C'est que, pardon, vous critiquez Edouard Philippe qui annonce sa candidature aujourd'hui.
Enfin, Marine Le Pen est elle-même candidate. Non, mais, je veux dire, nous, on n'a pas été aux responsabilités, on n'a pas été nommé par Emmanuel Macron. Nous sommes des adversaires et des opposants politiques. C'est normal qu'on propose autre chose. Edouard Philippe, il a été nommé par Emmanuel Macron. Il a été l'artisan de sa politique. Aujourd'hui, grosso modo, il enterre Emmanuel Macron en disant ce que dit le président, ce que fera le président dans les deux ans et demi qui suivent n'a plus aucun intérêt, je prépare, moi, l'avenir. On a quand même le sentiment qu'il y a un rôle... Mais vous attendez une élection présidentielle avant 2027 ? Elle est possible.

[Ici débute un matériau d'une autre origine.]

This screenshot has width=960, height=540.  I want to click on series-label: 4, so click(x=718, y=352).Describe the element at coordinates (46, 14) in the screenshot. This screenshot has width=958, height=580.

Elle ne dépend que d'Emmanuel Macron. Car si une situation est bloquée, et si en 2025, Emmanuel Macron, par exemple, n'allait pas à des législatives anticiper en redissolvant l'Assemblée avec une proportionnelle, pour débloquer la situation, autre que l'est possible, c'est effectivement la démission du président. Elle n'aurait pas d'intérêt aujourd'hui, puisqu'on ne peut pas dissoudre l'Assemblée. Ça ne servirait donc strictement à rien. Donc de toute façon, les choses vont pouvoir bouger à partir de juin 2025 si la situation est bloquée. Emmanuel Macron a deux clés, dissolution, démission, et donc les deux clés sont activables.
On se souvient, Sébastien Chenu, que certains, y compris dans votre camp, ont reconnu que vous n'étiez pas prêts pour les législatives anticipées. Il y a eu un certain nombre de problèmes avec différents candidats. Est-ce qu'aujourd'hui, vous dites aux électeurs, s'il y a présidentielle anticipée, nous nous y préparerons d'ores et déjà, et nous serons prêts ?

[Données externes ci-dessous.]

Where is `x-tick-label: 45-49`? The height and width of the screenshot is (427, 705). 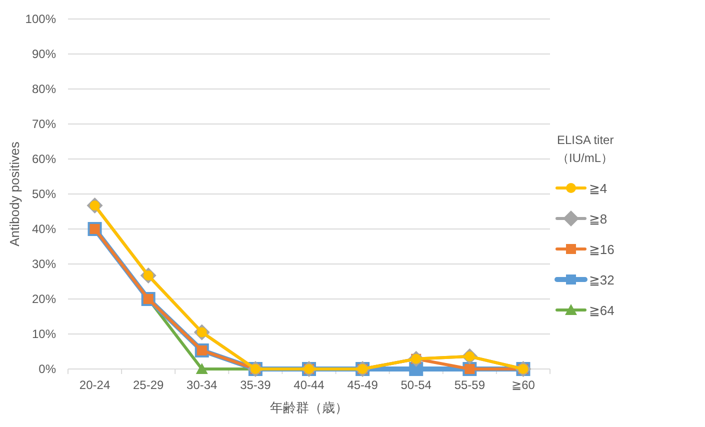
x-tick-label: 45-49 is located at coordinates (362, 385). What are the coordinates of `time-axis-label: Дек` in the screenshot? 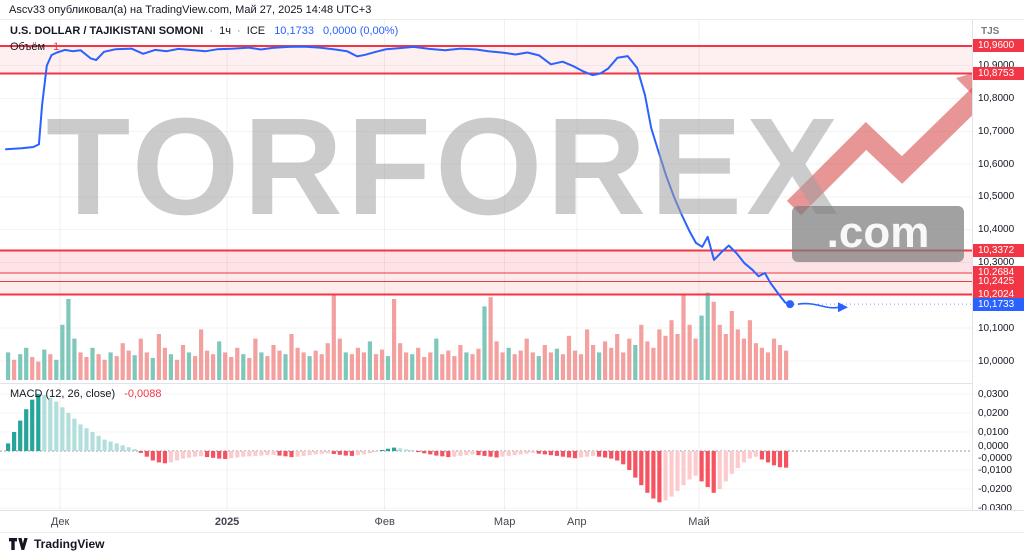 It's located at (60, 522).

Oui, mais nous travaillons à cela. Vous savez, il y a eu une quinzaine de candidats qui ont posé problème. Il faut dire qu'à nous, on ne nous passe rien. Le type qui est garé en double fil, ça fera la une de BFM. Non, mais je note que ce matin, vous dites une quinzaine, à l'époque, vous disiez trois ou quatre. Non, non, mais parce qu'on a trouvé qu'il y avait des gens qui n'avaient pas le profil adéquat ou le niveau adéquat, mais il a fallu faire ça en une semaine. OK, mais c'est à nous d'être probablement meilleurs que les autres, puisqu'on est plus exigeants de nous, je le disais, effectivement.
Nous, si on vous donne un chiffre qui, à la virgule près, n'est pas le bon, vous allez faire un bandeau immédiatement pour dire qu'on se plante. Donc, on est plus exigeants de nous. Et pourquoi pas, finalement, ça nous obligera à être meilleurs, à être mieux préparés. C'est ce que nous faisons avec Jordan, avec l'équipe, avec notre Conseil national de rentrée. Dans les meetings que tiendront Marine Le Pen ce dimanche à Yannin-Beaumont, Jordan en octobre dans les Alpes-Maritimes, nous allons expliquer aux Français à la fois notre méthode, et nous travaillons effectivement en interne. On vit une crise de croissance. On a 100 000 adhérents aujourd'hui.
Vous vous rendez compte que le soir de la dissolution annoncée par Emmanuel Macron, le dimanche soir, on a dû faire, je crois, sur notre site internet, plus de 2 000 adhésions le soir même. Donc, on vit une crise de croissance. À nous d'y répondre.
Merci, Sébastien Chenu. Merci d'avoir été avec nous ce matin pour répondre à nos questions. On verra s'il y a d'autres coups de téléphone entre Marine Le Pen et Emmanuel Macron. On répond toujours, nous, vous savez. Dans les heures qui viennent, vous répondez toujours. Merci encore.